Last Letter of Flight Warrant Officer Takeshi Kogusuri to His Parents and Older Sister

At 1530 on April 11, 1945, Flight Warrant Officer Takeshi Kogusuri took off from Miyazaki Air Base as radioman/gunner in a Ginga bomber (Allied code name of Frances) loaded with an 800-kg bomb. He was a member of the Kamikaze Special Attack Corps 5th Ginga Squadron from the 762nd Naval Air Group. He died in a special (suicide) attack south of Kikaijima at the age of 23. He was from Tochigi Prefecture and was a member of the 8th Otsu Class of the Navy's Yokaren (Preparatory Flight Training Program).

He wrote the following final letter:

Dear Father, Mother, and Older Sister (second Mother) [1],

Finally the time of the decisive battle has come. Now I received an order for a special attack. As I have lived to be more than twenty years of age, even though I have survived many air battles, the time of the end has come at last when even I must raise the kikusui banner [2] and live for an eternal cause. I fought with the expectations of the hundred million [3] resting on my shoulders. Even though I did some service in the Solomon Islands, Marshall Islands, India, and the Philippines where I carried out over a hundred search-and-destroy flights, this met slightly the expectations of the hundred million. Thinking that this did not meet even a ten-thousandth, at ease I head for my place to die.

The ancients say that death is the easiest. However, we after a while will be one hundred million. If I die, I will end my life. However, what regrets will there be? In the current situation, there is no anxiety about the future. Not understanding a person's fate, a person's life is like the morning dew. There are persons who can pass away in their bed on a tatami mat. In comparison to these, I have selected a place to die in a planned manner, and I am happy that I have obtained a chosen place to die.

Riding over the waves far from here in the southern seas, I always thought that my corpse would be buried in the faraway southern seas at the Equator. It is the dream of an air force man. I longed for this since my youth. It is my long-cherished desire when my body shatters together with my plane under the Southern Cross constellation that I have been familiar with for a number of years.
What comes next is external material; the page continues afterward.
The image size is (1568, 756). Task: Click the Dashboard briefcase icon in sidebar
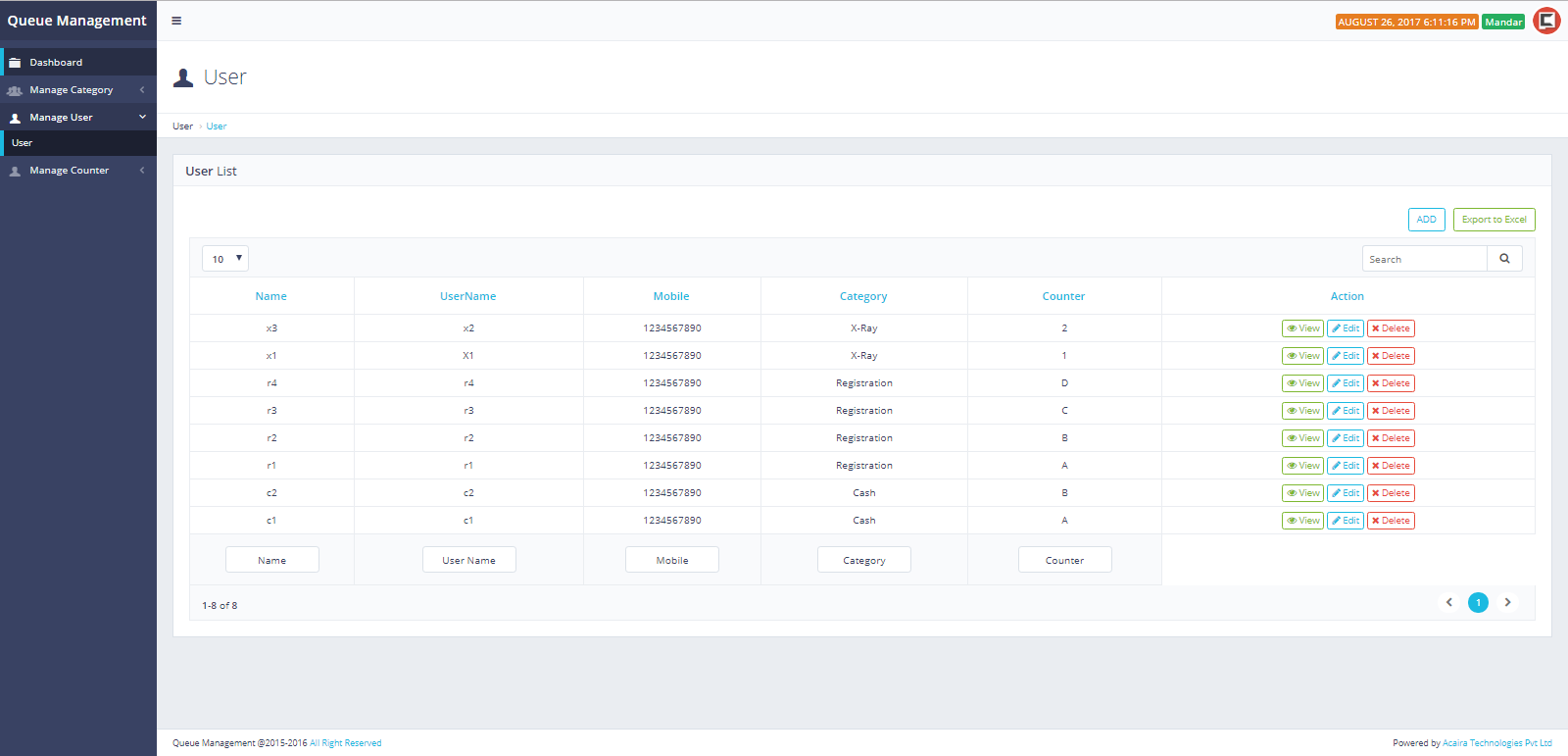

Father, Mother, if you want to meet me, please visit me in the southern seas. If you want to talk with me, please look up at the Southern Cross constellation that appears over the southern seas. There will be my spirit when the Southern Cross twinkles. As this body decays, my spirit will be there in the stars protecting the country. Fortunately I will die as a young person. I apologize that I loved incomparable amounts of liquor. However, I am glad that I have not the slightest worry about my being untainted.
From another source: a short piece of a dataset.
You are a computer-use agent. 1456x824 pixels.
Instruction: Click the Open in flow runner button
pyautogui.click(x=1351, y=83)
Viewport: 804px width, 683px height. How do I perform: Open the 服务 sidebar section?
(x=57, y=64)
I will die following after many comrades who fell during the fiercest fighting in Rabaul and the Philippines. I will die believing that I follow after many comrades of the skies. When I die, I truly will be purified. Father, Mother, friends, do not cry out my name when I die. I will hit the target with three cheers of "banzai" [4] for the Emperor's life.

Takeshi


Letter translated by Bill Gordon
May 2018

The letter comes from Kitagawa (1970, 135-7). The biographical information in the first paragraph comes from Kitagawa (1970, 135) and Osuo (2005, 235).

Notes

1. Matsugi (1971, 148-50) includes "Older Sister (second Mother)," but Kitagawa (1970, 135-7) does not have this.

2. The kikusui (floating chrysanthemum) flower was the symbol of the family of Kusunoki Masashige, a 14th century samurai warrior who symbolized courage and devotion to the Emperor.

3. The term "one hundred million" refers to the estimated population of the Japanese Empire.

4. The Japanese word banzai literally means "ten thousand years."

Sources Cited

Kitagawa, Mamoru, ed. 1970. Ā kamikaze tokkōtai: Kaerazaru seishun no isho shū (Ah, Kamikaze Special Attack Corps: Collected last letters of youth that would not return). Tōkyō: Nihon Bungeisha.

Matsugi, Fujio, ed. 1971. Kaigun tokubetsu kōgekitai no isho (Last letters of Navy Special Attack Corps). Tōkyō: KK Bestsellers.

Osuo, Kazuhiko. 2005. Tokubetsu kōgekitai no kiroku (kaigun hen) (Record of special attack corps (Navy)). Tōkyō: Kōjinsha.